Copy the lines of the listing from the one containing "Click the blue diamond gem icon" through the end of the listing, both included, substituting "green" for "blue" and keeping everything else the same. Omit the pictures.

[Word and element location data]
%%

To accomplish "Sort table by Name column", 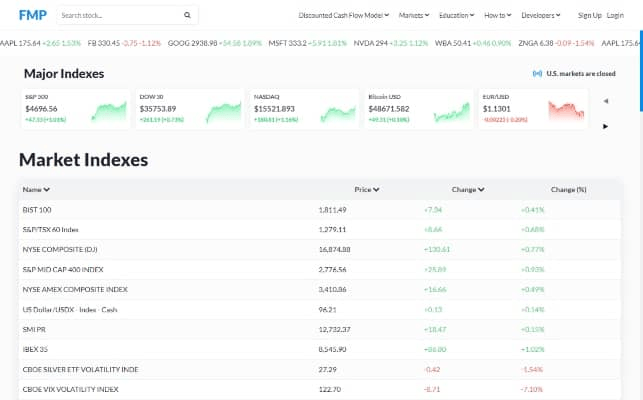I will coord(36,190).
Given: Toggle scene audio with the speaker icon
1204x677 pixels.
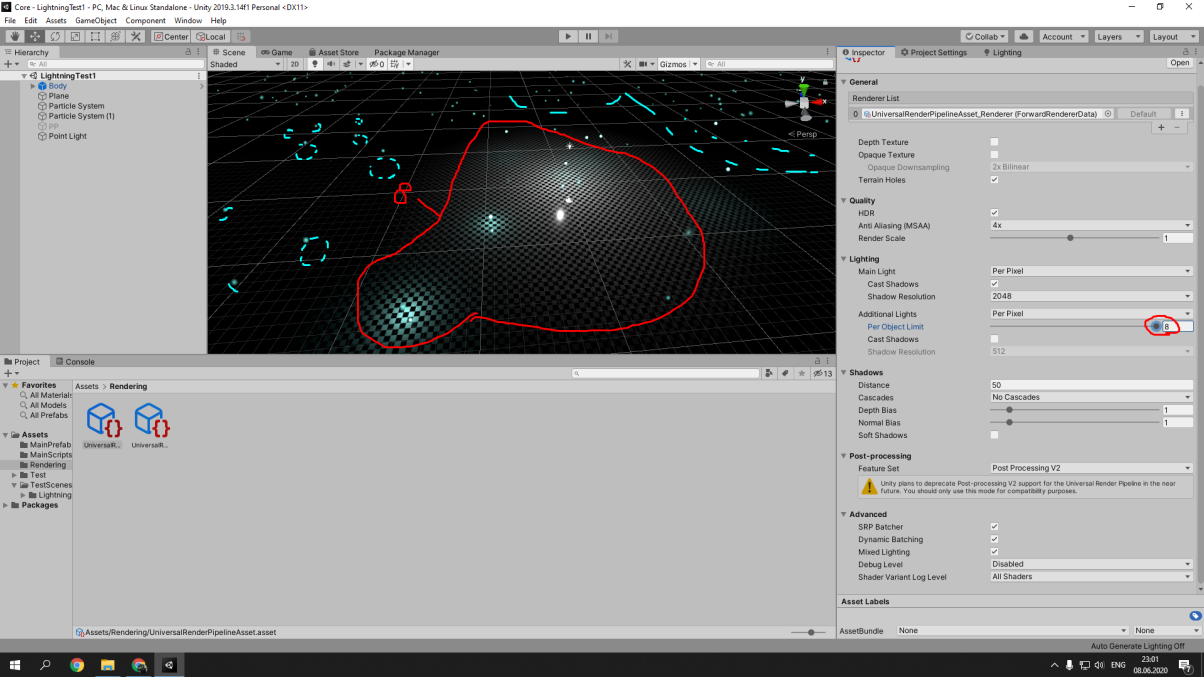Looking at the screenshot, I should point(331,64).
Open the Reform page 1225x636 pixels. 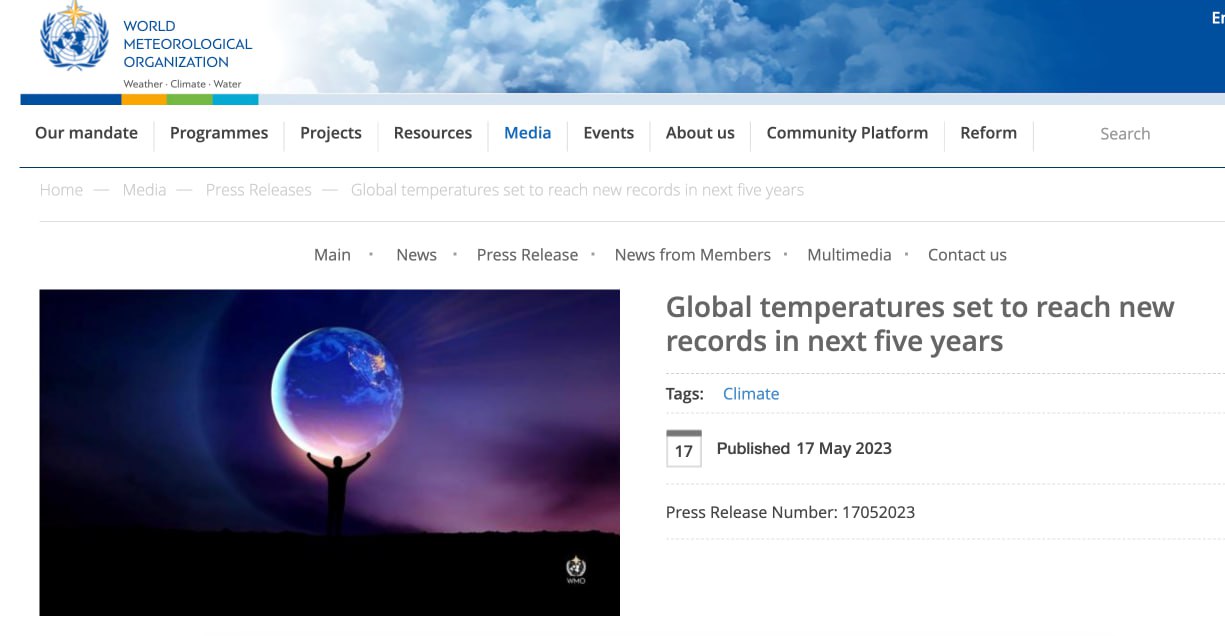pyautogui.click(x=988, y=133)
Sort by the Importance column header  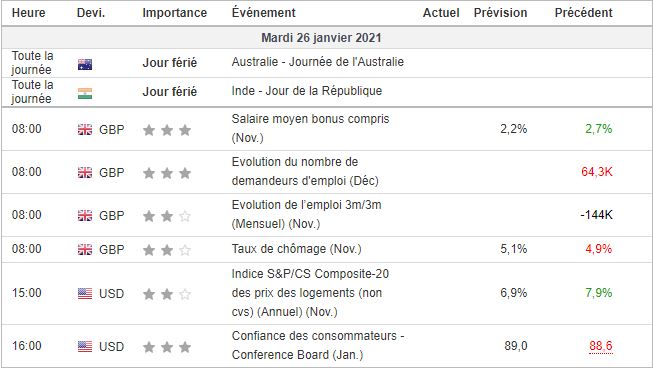pyautogui.click(x=174, y=13)
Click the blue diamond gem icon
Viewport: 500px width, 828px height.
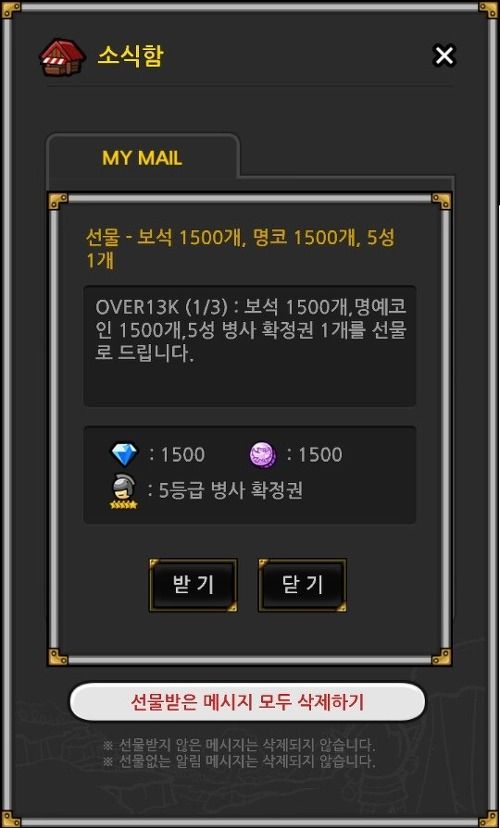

%%

## FULL RESPONSE
Click the green diamond gem icon
Viewport: 500px width, 828px height.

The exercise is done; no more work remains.